◆ WORK INSTRUCTION ◆
Each record that follows must be printed exactly as given.

Stored records:
▽

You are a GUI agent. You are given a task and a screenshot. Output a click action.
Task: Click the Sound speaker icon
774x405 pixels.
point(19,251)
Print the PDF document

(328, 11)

△

◆ WRITTEN RESPONSE ◆
You are a GUI agent. You are given a task and a screenshot. Output a click action.
Task: Click the Sound speaker icon
774x405 pixels.
point(19,251)
Print the PDF document

(328, 11)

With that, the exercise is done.